> _Task brief_: Once you reach the line containing "Luna Rocha (21, 2462)" in the entries below, write out that line and each one after it down to the line containing "Reddet (176, 2564)", exactly and with nothing added.

Source records:

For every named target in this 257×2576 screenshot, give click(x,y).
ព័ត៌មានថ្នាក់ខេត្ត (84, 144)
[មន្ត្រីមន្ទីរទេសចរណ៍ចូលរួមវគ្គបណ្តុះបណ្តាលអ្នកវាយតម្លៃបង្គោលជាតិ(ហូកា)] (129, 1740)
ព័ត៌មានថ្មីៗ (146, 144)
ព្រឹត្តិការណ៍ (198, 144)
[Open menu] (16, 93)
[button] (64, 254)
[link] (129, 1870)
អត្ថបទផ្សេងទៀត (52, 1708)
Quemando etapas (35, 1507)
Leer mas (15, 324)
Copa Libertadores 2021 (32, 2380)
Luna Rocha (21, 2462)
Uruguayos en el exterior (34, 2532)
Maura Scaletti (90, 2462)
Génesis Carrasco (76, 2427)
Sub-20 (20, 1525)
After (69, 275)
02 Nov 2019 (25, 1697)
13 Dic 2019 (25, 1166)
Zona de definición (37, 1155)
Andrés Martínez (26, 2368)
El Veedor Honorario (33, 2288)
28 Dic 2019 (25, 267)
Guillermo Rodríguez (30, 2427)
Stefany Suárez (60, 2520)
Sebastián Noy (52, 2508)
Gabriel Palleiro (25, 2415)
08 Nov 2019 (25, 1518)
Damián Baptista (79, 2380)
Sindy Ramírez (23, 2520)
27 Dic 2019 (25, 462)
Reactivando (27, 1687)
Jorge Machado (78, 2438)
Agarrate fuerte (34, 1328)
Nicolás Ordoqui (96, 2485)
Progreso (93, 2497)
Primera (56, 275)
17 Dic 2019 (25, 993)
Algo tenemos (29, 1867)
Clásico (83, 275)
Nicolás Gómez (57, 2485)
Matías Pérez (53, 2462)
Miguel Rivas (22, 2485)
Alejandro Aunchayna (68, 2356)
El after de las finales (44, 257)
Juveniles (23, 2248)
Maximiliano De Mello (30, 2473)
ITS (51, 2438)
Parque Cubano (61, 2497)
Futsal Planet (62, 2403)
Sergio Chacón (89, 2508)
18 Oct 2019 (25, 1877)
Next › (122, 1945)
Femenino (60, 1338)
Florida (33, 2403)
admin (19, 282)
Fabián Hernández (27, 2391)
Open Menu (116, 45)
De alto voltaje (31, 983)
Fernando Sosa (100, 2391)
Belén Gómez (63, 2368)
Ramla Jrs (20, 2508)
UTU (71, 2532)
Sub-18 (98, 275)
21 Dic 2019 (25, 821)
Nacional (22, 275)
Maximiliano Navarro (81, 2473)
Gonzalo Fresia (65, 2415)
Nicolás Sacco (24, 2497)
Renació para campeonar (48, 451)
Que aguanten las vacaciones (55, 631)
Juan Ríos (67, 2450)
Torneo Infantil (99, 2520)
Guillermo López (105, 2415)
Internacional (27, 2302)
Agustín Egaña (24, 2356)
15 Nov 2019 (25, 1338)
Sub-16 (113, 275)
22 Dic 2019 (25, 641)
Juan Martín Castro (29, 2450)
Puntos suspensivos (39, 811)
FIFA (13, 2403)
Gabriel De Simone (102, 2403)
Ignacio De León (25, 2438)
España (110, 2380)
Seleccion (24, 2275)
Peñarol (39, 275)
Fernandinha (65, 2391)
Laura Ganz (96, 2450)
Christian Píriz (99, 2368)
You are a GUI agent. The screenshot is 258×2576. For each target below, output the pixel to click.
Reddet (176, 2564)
* * *
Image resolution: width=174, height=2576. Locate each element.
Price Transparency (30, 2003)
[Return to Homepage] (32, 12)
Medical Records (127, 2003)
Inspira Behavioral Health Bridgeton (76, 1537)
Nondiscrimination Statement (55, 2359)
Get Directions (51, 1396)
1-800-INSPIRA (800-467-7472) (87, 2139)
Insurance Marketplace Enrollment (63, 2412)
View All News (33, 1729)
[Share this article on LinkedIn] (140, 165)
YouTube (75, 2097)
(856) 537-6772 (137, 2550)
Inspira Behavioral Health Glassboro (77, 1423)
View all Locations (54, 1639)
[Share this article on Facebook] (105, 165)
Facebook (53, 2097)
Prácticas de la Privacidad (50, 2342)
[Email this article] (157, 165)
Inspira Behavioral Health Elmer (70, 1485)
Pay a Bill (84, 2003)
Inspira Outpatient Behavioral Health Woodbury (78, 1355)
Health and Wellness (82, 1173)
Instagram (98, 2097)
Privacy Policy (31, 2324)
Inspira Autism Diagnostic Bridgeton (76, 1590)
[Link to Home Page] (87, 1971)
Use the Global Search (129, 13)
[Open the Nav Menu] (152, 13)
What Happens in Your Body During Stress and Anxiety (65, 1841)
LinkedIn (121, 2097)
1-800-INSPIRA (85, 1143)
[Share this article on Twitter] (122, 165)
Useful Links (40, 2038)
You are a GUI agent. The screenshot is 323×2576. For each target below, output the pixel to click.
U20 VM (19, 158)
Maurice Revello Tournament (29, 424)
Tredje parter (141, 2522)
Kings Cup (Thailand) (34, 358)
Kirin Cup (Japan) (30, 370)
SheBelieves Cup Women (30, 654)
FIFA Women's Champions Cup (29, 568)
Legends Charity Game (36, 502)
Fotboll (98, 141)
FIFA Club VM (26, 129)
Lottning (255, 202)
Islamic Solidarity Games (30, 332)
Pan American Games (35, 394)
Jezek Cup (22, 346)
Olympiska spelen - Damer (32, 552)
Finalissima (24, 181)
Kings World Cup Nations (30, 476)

> _Written solution_:
Luna Rocha (21, 2462)
Uruguayos en el exterior (34, 2532)
Maura Scaletti (90, 2462)
Génesis Carrasco (76, 2427)
Sub-20 (20, 1525)
After (69, 275)
02 Nov 2019 (25, 1697)
13 Dic 2019 (25, 1166)
Zona de definición (37, 1155)
Andrés Martínez (26, 2368)
El Veedor Honorario (33, 2288)
28 Dic 2019 (25, 267)
Guillermo Rodríguez (30, 2427)
Stefany Suárez (60, 2520)
Sebastián Noy (52, 2508)
Gabriel Palleiro (25, 2415)
08 Nov 2019 (25, 1518)
Damián Baptista (79, 2380)
Sindy Ramírez (23, 2520)
27 Dic 2019 (25, 462)
Reactivando (27, 1687)
Jorge Machado (78, 2438)
Agarrate fuerte (34, 1328)
Nicolás Ordoqui (96, 2485)
Progreso (93, 2497)
Primera (56, 275)
17 Dic 2019 (25, 993)
Algo tenemos (29, 1867)
Clásico (83, 275)
Nicolás Gómez (57, 2485)
Matías Pérez (53, 2462)
Miguel Rivas (22, 2485)
Alejandro Aunchayna (68, 2356)
El after de las finales (44, 257)
Juveniles (23, 2248)
Maximiliano De Mello (30, 2473)
ITS (51, 2438)
Parque Cubano (61, 2497)
Futsal Planet (62, 2403)
Sergio Chacón (89, 2508)
18 Oct 2019 (25, 1877)
Next › (122, 1945)
Femenino (60, 1338)
Florida (33, 2403)
admin (19, 282)
Fabián Hernández (27, 2391)
Open Menu (116, 45)
De alto voltaje (31, 983)
Fernando Sosa (100, 2391)
Belén Gómez (63, 2368)
Ramla Jrs (20, 2508)
UTU (71, 2532)
Sub-18 (98, 275)
21 Dic 2019 (25, 821)
Nacional (22, 275)
Maximiliano Navarro (81, 2473)
Gonzalo Fresia (65, 2415)
Nicolás Sacco (24, 2497)
Renació para campeonar (48, 451)
Que aguanten las vacaciones (55, 631)
Juan Ríos (67, 2450)
Torneo Infantil (99, 2520)
Guillermo López (105, 2415)
Internacional (27, 2302)
Agustín Egaña (24, 2356)
15 Nov 2019 (25, 1338)
Sub-16 (113, 275)
22 Dic 2019 (25, 641)
Juan Martín Castro (29, 2450)
Puntos suspensivos (39, 811)
FIFA (13, 2403)
Gabriel De Simone (102, 2403)
Ignacio De León (25, 2438)
España (110, 2380)
Seleccion (24, 2275)
Peñarol (39, 275)
Fernandinha (65, 2391)
Laura Ganz (96, 2450)
Christian Píriz (99, 2368)
You are a GUI agent. The screenshot is 258×2576. For each target below, output the pixel to click.
Reddet (176, 2564)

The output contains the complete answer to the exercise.